Preconnect is a resource hint that tells a browser to start establishing a connection to a remote server before the page needs to download resources from it. This proactive step helps reduce the time spent on connection handshakes, making the website feel faster to users.
What is Preconnect?
Preconnect is a keyword for the rel attribute of the <link> element. It serves as a hint to the browser that the user is likely to need assets from a specific third-party domain, such as a CDN or a font provider. When implemented, the browser preemptively begins the connection process, which involves looking up the domain name, setting up a TCP connection, and negotiating a secure TLS connection.
Because setting up these connections can take hundreds of milliseconds on slow networks, doing them early can [speed up future loads from that origin by 100 to 500 ms] (web.dev).
Why Preconnect matters
Establishing a secure connection requires multiple "round trips" between the browser and the server. If this happens only when the browser discovers a critical resource (like a font or CSS file), the page load stalls while waiting for the connection.

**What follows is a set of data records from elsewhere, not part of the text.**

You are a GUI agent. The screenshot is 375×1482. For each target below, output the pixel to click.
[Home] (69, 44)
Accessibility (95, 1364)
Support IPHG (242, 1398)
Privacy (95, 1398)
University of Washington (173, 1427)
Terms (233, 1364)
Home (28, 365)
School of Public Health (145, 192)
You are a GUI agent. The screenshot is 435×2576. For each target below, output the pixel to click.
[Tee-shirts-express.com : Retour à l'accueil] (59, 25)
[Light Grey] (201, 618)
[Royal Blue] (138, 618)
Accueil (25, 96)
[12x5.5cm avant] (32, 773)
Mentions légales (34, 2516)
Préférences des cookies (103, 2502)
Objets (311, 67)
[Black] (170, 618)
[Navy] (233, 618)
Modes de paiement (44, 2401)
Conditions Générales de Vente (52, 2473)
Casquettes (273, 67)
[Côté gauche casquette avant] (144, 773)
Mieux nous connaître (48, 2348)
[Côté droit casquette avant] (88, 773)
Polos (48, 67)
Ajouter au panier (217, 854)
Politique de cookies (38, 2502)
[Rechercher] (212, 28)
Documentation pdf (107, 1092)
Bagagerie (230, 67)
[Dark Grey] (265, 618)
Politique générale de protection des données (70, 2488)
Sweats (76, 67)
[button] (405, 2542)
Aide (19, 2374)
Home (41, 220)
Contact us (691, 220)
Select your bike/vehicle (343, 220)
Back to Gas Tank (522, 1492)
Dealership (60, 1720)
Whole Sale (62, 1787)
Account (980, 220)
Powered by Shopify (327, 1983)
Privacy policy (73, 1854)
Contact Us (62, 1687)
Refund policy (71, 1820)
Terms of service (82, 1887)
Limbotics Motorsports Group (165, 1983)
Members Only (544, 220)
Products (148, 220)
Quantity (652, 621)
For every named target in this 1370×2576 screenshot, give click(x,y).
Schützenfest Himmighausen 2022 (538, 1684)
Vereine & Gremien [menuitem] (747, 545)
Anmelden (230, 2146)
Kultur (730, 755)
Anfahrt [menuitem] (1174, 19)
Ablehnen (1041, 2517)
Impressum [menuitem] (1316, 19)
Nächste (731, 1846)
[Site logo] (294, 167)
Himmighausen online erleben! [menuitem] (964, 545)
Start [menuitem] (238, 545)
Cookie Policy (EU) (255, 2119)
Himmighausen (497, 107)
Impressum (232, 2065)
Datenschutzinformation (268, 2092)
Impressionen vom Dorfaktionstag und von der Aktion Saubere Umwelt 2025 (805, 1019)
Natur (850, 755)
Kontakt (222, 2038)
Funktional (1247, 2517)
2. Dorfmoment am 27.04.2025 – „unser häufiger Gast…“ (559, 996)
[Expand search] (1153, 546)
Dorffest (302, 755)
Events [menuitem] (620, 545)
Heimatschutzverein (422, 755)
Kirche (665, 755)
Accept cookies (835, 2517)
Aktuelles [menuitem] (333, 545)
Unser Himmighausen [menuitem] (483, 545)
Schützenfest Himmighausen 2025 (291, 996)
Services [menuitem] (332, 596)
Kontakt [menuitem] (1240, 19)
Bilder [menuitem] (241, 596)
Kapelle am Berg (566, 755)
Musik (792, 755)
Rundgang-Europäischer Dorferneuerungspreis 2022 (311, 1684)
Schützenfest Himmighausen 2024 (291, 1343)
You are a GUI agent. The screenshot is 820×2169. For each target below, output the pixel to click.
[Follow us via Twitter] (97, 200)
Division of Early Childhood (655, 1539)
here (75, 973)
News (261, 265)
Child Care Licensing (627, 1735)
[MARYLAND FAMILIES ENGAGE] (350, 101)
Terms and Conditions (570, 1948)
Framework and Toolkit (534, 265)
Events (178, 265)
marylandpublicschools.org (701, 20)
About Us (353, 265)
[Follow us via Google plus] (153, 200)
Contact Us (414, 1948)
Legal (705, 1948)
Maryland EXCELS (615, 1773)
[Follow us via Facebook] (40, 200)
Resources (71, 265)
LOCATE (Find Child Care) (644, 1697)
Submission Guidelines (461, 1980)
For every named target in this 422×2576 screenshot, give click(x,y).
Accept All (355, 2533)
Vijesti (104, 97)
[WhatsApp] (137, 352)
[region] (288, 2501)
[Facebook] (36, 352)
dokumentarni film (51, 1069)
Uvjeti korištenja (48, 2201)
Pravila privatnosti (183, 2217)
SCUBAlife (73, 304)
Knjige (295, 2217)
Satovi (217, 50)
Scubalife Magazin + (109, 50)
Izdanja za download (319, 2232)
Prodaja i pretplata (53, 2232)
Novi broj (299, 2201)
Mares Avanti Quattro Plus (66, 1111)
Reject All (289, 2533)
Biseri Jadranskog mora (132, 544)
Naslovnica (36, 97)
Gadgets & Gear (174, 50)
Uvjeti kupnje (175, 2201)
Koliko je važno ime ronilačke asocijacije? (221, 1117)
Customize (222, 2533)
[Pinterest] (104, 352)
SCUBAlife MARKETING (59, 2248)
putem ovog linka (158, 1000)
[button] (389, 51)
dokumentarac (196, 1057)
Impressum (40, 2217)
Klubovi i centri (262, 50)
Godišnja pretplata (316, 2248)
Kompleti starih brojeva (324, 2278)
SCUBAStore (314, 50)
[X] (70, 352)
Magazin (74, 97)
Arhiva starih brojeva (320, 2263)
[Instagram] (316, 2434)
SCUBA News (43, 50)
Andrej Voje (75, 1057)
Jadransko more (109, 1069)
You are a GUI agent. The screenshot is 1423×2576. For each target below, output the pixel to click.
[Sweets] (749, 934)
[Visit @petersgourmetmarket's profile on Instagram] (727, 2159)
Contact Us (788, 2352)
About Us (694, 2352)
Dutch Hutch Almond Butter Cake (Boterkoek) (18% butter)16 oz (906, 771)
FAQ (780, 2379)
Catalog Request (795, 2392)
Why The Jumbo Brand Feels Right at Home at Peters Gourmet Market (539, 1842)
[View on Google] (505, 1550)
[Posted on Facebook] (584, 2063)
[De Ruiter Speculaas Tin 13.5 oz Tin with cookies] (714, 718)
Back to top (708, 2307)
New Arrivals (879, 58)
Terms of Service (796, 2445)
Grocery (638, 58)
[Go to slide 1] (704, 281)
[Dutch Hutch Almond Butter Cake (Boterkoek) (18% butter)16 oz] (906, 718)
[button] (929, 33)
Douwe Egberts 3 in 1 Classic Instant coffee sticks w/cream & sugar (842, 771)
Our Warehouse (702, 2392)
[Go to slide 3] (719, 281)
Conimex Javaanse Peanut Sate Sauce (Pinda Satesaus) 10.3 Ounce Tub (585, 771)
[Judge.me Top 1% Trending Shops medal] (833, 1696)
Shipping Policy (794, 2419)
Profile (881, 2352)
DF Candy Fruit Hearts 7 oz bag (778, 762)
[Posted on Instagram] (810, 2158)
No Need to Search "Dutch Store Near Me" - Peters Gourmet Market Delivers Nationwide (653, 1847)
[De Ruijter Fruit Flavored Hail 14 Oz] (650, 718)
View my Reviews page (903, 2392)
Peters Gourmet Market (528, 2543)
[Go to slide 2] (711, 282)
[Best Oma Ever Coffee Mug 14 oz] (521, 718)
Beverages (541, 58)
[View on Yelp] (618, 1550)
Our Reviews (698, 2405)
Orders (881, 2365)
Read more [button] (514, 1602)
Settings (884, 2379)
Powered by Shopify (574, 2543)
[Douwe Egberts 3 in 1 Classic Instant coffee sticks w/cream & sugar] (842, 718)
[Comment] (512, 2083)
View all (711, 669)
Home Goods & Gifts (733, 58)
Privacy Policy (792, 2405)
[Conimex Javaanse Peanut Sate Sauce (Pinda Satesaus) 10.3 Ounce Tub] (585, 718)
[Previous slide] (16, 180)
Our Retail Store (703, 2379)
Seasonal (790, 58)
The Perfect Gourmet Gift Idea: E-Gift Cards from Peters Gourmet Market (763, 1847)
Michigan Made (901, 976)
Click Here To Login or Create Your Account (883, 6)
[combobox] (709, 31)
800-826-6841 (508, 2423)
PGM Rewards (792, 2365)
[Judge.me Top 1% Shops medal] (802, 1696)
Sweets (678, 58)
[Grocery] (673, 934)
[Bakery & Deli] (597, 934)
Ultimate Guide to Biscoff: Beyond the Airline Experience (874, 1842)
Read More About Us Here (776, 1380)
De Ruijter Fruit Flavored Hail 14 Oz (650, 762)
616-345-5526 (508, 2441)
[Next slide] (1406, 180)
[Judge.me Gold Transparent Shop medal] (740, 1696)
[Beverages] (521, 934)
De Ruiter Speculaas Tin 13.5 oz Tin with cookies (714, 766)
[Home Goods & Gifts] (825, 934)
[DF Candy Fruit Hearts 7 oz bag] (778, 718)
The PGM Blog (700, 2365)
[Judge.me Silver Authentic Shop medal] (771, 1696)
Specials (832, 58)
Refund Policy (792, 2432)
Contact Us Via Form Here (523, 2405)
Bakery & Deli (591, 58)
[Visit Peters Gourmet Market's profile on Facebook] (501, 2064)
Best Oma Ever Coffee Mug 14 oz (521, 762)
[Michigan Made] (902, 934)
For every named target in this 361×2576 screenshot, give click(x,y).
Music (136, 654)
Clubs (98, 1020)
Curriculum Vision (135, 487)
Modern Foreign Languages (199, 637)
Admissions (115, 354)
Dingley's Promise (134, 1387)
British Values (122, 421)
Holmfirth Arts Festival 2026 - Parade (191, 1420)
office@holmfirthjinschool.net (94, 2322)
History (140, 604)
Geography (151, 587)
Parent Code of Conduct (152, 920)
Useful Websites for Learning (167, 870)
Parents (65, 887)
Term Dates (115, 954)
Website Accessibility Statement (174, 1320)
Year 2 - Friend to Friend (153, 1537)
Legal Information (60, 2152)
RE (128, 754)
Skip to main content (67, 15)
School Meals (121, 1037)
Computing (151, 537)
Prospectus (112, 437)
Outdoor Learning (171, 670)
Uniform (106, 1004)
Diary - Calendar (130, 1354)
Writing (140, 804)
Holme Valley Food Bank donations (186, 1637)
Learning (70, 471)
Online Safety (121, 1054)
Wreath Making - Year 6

- Faster Perceived Performance: By finishing the connection work early, resources can begin downloading immediately when they are discovered.
- Improved Performance Metrics: Implementation has been shown to [improve Time-to-Interactive by 37 percent] (Splunk) and can [improve initial rendering performance by roughly 10 percent] (Splunk).
- Better Key Paint Times: Some online stores have [improved key paint metrics by 500 ms to over 1 second] (Splunk) by preconnecting to their image catalogs.
- Low Bandwidth Cost: While it uses CPU time, preconnect is "cheap" because it primarily involves waiting for signals rather than downloading large amounts of data.
How Preconnect works
When a browser encounters a preconnect hint, it attempts to complete the following three steps: 1. DNS Lookup: Resolving the domain name (e.g., example.com) into an IP address. 2. TCP Handshake: Establishing a connection to the server. 3. TLS Negotiation: Encrypting the connection for security if the origin uses HTTPS.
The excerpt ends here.